If you go to the extreme either way, it can have negative effects.
Masculinity, and recognizing the inherent differences between males an females is NOT a negative thing, and, in fact, can be a good thing.
It’s when it is taken to the extreme to the point where it is believed men are not allowed to have emotional feelings, are meant to be sexually aggressive or dominant over their wives, etc, that it is a problem (or, if you will, defined as “toxic”.)
Or when the reaction to the above is taken to the other extreme, to the point men and women are supposed to have the same exact emotional landscape on everything, sexual urges, interests (including professional), bonds with children, etc, when, in fact, they do not, then we create huge problems as a society as well.
The ideal would be to get rid of the stereotypes and expectations and let people be and accept them for who they are.
Yes, when we do so, men and women will end up different than each other in terms of emotions and reactions to things, yes, men and women will have different types and levels of sexual desires and needs, yes, men and women will each gravitate towards certain professions more so than the other will, and yes, men and women will have different types of bonds and relationships with their children.
But these differences between the sexes and the way they play out should be accepted, admired, and constructively built upon rather than looked down upon or erased.
Such differences are as inherent by nature as anatomy itself and I would even venture to say that a society isn’t ideal or “complete” unless it is as readily accepted.
It’s also important to recognize there will always be a great number of people that fall as exceptions to the above, and it is important to accept those as well. It is, in fact, the failure to do so that results in the toxic extreme.
re: my BIB
I agree. To an extent.
Vive la difference
is perfectly acceptable provided those differences don't morph into discrimination, oppression and abuse then we can all live together, content in our own skins and enjoying the benefits that both bring to our lives. But it has to be said that men are often highly selective in how women - and our capabilities - are viewed by them.

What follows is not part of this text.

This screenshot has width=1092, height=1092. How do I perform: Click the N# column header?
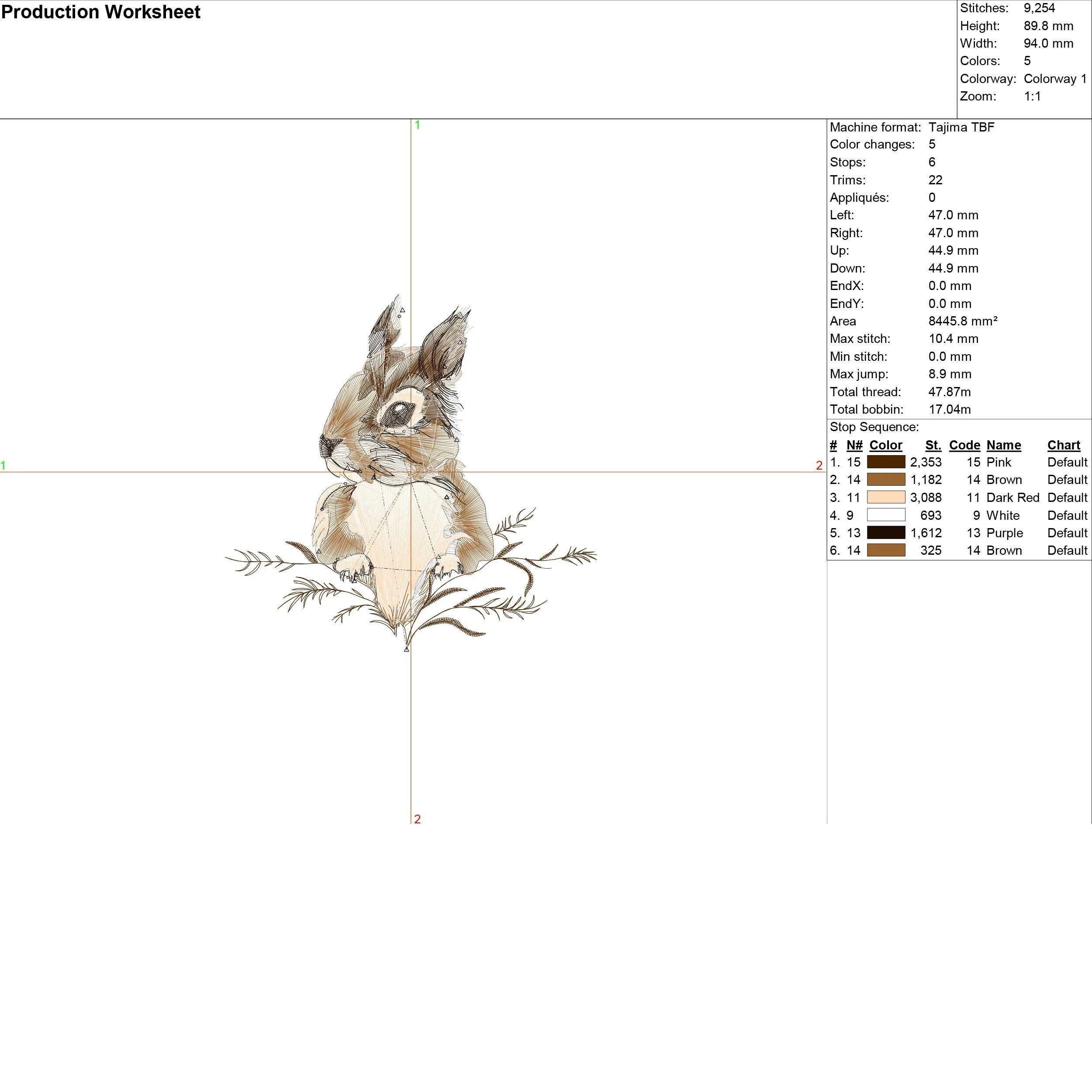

For example: It is true that females are biologically less physically powerful than men. That's a given. But that power has been abused for centuries to oppress women. Men have celebrated their position of power and are loathe to give it up.
Women were denied the vote in Britain throughout the 19th century largely on the grounds that they were "weaker" than men and unable to carry out the hard physical labour that men do. That argument, so it went, meant that as women were inferior to men they shouldn't have the same voting rights.
And then along came World War I. The men marched off to the trenches and women in their hundreds of thousands poured into the munitions factories to do the.... er.... hard physical labour that they'd been told for generations was beyond their fragile capabilities.
This is toxic masculinity writ large. Tell women that they are inferior and then when it suits, make them do the things you've hitherto said was beyond them.
TM is a mindset. It's an attitude. It is the belief that women are inferior and are therefore subject to male rule in whatever form suits the male purpose at any given time.
It doesn't apply only to the workplace or in civil rights. In the home... especially in the bedroom, where a wife may be expected to submit to being treated as a whore.... on the sports field, in government.... at every level of society, TM demands that the woman be considered inferior for no other reason than her gender.
Toxic Masculinity, by virtue of it's very name, is a male attitude. Women aren't responsible for it. We just suffer from it. But just because it exists doesn't mean we have to submit to it. And increasingly, we don't.
This is resented by men. Women who stand up for themselves are labelled "Feminazis".... "b****es"..... they're even labelled as lesbians when they're not. The word is used as a pejorative for a woman who demands to be treated like a human being.... which also brings homophobia into the TM landscape, (although I accept that some women can use that kind of damning slur against other women in that regard too).
Yes, we can celebrate those differences that exist between us where they lead to a harmonious and mutually beneficial relationship. But we shouldn't be oppressed by them.